ManualTrigger Automate

ManualTrigger Automate streamlines web content extraction by converting HTML pages into markdown format and extracting links. It processes URLs in batches of 10 or 40, ensuring compliance with API rate limits of 10 requests per minute. This workflow simplifies data retrieval from your database, allowing for efficient integration with your existing systems while providing clear, formatted text for further analysis.

7/8/2025
17 nodes
Complex
manualcomplexwaitsticky notenoopsplitinbatchessplitoutadvancedapiintegration
Categories:
Complex WorkflowManual Triggered
Integrations:
WaitSticky NoteNoOpSplitInBatchesSplitOut

Target Audience

  • Web Developers looking to scrape and process web content efficiently.
    - Data Analysts wanting to extract structured data from web pages for analysis.
    - Content Creators needing to convert web content into markdown format for easier editing and use.
    - Marketers interested in gathering links and metadata from competitor websites.
    - API Users who require a solution for automated web scraping while respecting API limits.
  • Problem Solved

    This workflow addresses the challenge of extracting content and links from web pages in a structured format.

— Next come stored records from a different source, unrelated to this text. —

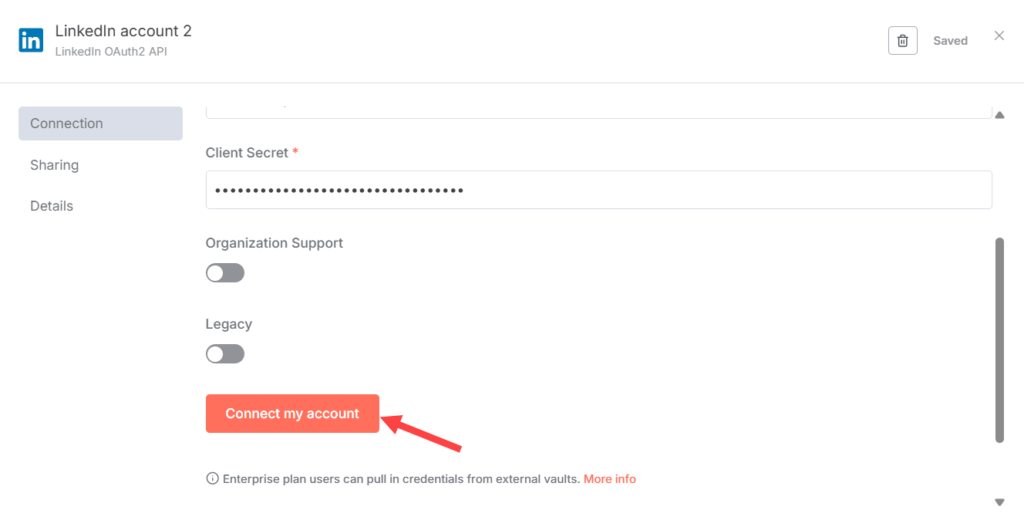Click the LinkedIn logo icon
The height and width of the screenshot is (527, 1024).
click(x=31, y=40)
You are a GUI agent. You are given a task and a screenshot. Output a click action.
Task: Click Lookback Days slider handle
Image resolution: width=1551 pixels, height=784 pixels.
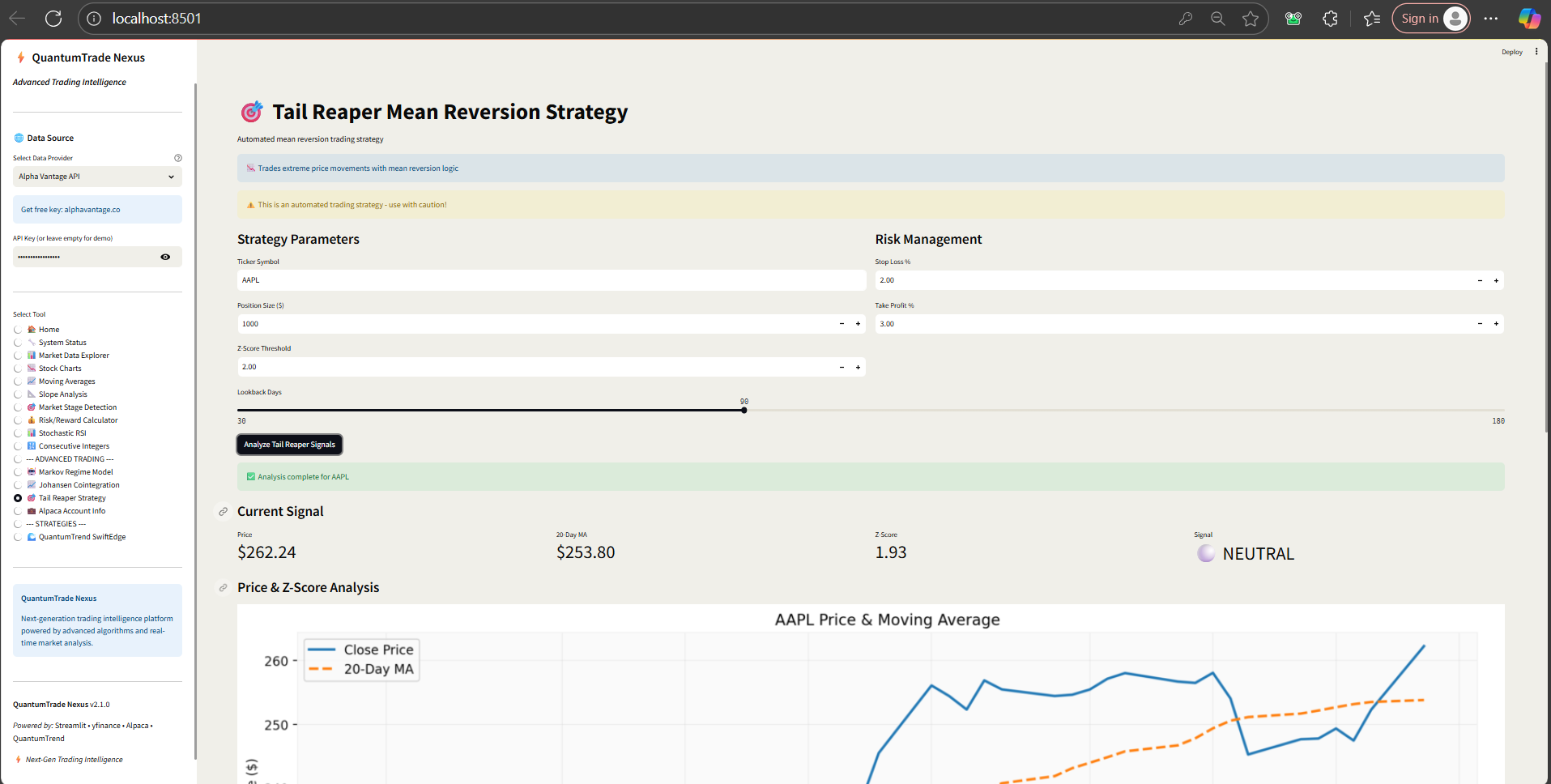click(744, 410)
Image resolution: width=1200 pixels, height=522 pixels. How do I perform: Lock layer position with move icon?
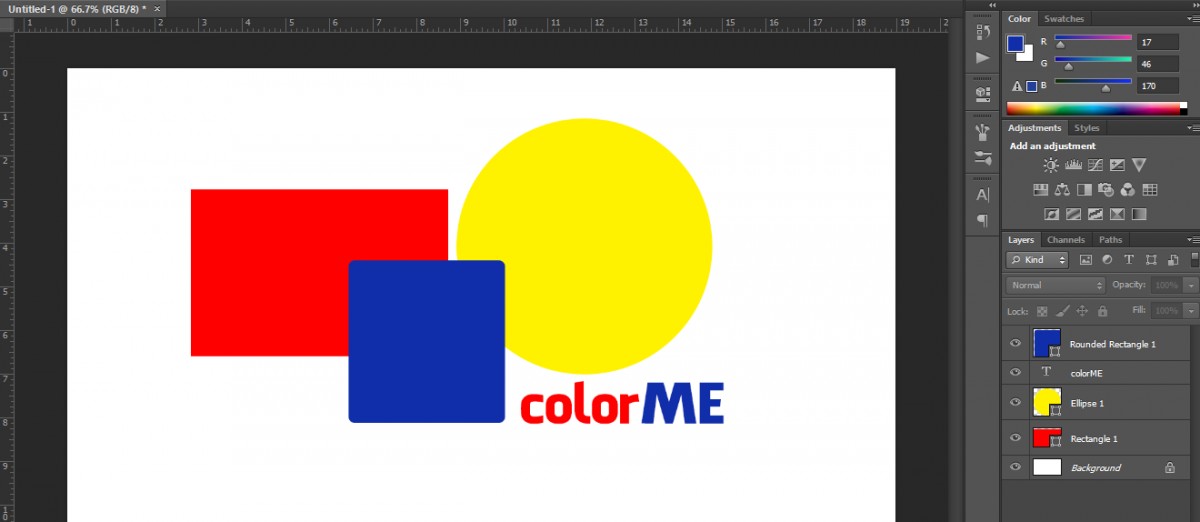(x=1082, y=312)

It automates the process of scraping web content using the Firecrawl API, while also managing API rate limits to ensure compliance with usage policies. The workflow allows users to convert HTML content into markdown, making it suitable for further processing and analysis.

    Workflow Steps

  • Step 1: Trigger the workflow manually by clicking ‘Test workflow’.
    - Step 2: Wait for 45 seconds to ensure the system is ready for the next steps.
    - Step 3: Retrieve a list of URLs from your own data source, ensuring the column is named Page.
    - Step 4: Split the URLs into batches of 10 to manage processing effectively.
    - Step 5: For each batch, send a request to the Firecrawl API to scrape the content and links from the specified URLs.
    - Step 6: Collect the markdown data and links extracted from the response.
    - Step 7: Output the processed data to your chosen data source, ensuring it aligns with your requirements.
  • Customization Guide

  • To adapt the input source, modify the Example fields from data source node to pull URLs from different databases or update the list directly.
    - Adjust the batch size in the 10 at a time node to process more or fewer URLs per request, depending on your needs.
    - Update the API key in the Retrieve Page Markdown and Links node to your own Firecrawl token for authentication.
    - Change the output destination to a different database or format by modifying the connection settings in the Markdown data and Links node.